Project description:BACKGROUND:Many people who inject drugs in the United States have chronic hepatitis C virus (HCV). On-site treatment in opiate agonist treatment (OAT) programs addresses HCV treatment barriers, but few evidence-based models exist. METHODS:We evaluated the cost-effectiveness of HCV treatment models for OAT patients using data from a randomized trial conducted in Bronx, New York. We used a decision analytic model to compare self-administered individual treatment (SIT), group treatment (GT), directly observed therapy (DOT), and no intervention for a simulated cohort with the same demographic characteristics of trial participants. We projected long-term outcomes using an established model of HCV disease progression and treatment (hepatitis C cost-effectiveness model: HEP-CE). Incremental cost-effectiveness ratios (ICERs) are reported in 2016 US$/quality-adjusted life years (QALY), discounted 3% annually, from the healthcare sector and societal perspectives. RESULTS:For those assigned to SIT, we projected 89% would ever achieve a sustained viral response (SVR), with 7.21 QALYs and a $245 500 lifetime cost, compared to 22% achieving SVR, with 5.49 QALYs and a $161 300 lifetime cost, with no intervention.
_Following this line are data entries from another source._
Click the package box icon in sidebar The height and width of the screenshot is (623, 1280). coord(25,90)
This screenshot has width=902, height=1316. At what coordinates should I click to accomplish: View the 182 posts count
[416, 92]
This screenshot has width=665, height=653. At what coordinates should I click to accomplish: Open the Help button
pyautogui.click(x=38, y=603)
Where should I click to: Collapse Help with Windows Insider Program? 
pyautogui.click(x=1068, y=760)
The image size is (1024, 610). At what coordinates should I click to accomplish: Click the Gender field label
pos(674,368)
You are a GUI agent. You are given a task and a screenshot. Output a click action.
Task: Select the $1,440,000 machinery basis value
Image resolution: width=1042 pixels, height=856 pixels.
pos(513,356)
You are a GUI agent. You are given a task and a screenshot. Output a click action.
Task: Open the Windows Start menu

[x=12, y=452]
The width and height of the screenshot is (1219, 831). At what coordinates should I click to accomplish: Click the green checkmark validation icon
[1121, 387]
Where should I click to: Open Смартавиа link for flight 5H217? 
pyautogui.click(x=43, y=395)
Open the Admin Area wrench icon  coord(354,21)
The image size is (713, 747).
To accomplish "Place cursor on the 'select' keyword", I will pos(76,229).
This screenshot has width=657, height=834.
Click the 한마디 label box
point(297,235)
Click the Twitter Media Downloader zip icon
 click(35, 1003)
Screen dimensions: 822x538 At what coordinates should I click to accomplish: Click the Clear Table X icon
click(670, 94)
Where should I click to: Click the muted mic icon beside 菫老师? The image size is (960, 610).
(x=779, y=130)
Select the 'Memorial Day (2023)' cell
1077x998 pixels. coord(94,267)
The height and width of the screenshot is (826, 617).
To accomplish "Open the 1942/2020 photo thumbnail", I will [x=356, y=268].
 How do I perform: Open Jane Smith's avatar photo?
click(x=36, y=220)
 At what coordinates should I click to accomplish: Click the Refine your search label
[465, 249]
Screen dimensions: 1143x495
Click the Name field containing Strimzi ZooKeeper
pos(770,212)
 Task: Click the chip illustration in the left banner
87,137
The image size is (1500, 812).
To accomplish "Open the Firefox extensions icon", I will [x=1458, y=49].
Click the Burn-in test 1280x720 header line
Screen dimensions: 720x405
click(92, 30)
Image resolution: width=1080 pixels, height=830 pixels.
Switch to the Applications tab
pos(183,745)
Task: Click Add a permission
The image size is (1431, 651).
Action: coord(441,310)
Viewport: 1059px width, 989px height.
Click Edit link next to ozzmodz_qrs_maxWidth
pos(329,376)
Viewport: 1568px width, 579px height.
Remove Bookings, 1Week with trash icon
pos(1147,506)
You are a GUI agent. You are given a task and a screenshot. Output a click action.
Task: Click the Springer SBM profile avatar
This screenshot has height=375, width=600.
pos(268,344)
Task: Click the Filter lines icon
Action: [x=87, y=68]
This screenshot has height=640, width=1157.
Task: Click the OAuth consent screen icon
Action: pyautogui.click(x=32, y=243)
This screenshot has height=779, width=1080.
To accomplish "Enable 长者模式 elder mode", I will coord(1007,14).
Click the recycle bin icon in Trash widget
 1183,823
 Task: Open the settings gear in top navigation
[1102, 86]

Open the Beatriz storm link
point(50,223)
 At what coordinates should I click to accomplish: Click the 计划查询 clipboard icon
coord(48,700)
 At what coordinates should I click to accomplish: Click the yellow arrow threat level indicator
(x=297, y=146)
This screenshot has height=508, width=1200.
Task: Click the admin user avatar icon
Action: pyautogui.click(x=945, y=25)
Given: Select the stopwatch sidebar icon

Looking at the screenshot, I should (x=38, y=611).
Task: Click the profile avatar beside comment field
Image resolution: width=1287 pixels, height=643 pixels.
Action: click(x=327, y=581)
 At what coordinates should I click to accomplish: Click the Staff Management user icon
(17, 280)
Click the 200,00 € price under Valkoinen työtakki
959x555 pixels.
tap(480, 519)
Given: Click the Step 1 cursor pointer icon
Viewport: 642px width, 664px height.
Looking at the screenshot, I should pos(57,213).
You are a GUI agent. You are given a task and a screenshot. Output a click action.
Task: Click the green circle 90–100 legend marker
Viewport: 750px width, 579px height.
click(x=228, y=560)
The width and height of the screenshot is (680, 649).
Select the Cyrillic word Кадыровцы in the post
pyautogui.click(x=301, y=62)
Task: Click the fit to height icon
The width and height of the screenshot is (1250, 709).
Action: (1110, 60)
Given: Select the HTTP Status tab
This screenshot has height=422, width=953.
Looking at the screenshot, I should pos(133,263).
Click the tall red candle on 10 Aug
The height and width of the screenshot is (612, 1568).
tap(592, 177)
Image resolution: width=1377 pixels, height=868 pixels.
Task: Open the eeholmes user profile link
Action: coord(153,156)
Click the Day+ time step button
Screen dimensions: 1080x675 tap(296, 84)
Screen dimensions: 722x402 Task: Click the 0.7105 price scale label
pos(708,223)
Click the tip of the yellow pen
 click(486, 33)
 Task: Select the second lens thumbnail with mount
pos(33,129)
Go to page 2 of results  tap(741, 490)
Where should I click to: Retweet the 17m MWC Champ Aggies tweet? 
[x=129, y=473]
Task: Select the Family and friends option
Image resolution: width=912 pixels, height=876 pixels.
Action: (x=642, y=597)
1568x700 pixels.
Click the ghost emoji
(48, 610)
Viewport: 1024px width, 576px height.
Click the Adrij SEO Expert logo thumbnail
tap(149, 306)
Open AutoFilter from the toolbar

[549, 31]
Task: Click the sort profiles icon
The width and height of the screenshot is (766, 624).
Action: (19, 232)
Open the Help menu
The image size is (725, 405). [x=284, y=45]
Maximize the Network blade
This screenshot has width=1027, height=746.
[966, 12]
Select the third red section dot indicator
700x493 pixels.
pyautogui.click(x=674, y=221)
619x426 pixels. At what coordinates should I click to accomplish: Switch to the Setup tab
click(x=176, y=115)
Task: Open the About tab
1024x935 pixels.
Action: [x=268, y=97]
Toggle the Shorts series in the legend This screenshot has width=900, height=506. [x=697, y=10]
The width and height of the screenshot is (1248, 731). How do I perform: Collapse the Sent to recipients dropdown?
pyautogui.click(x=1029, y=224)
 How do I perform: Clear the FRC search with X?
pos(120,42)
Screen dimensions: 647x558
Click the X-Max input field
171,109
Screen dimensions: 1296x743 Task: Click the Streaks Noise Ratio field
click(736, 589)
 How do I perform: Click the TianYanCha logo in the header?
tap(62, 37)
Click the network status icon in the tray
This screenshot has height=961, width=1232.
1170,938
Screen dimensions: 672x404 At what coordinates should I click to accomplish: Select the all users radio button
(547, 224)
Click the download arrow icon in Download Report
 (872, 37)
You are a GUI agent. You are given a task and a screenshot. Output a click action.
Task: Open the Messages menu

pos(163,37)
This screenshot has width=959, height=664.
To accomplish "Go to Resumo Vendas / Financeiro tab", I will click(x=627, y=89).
GT was more efficient than SIT, resulting in 0.33 additional QALYs and a $14 100 lower lifetime cost per person, with an ICER of $34 300/QALY, compared to no intervention. DOT was slightly more effective and costly than GT, with an ICER > $100 000/QALY, compared to GT. In probabilistic sensitivity analyses, GT and DOT were preferred in 91% of simulations at a threshold of <$100 000/QALY; conclusions were similar from the societal perspective. CONCLUSIONS:All models were associated with high rates of achieving SVR, compared to standard care. GT and DOT treatment models should be considered as cost-effective alternatives to SIT.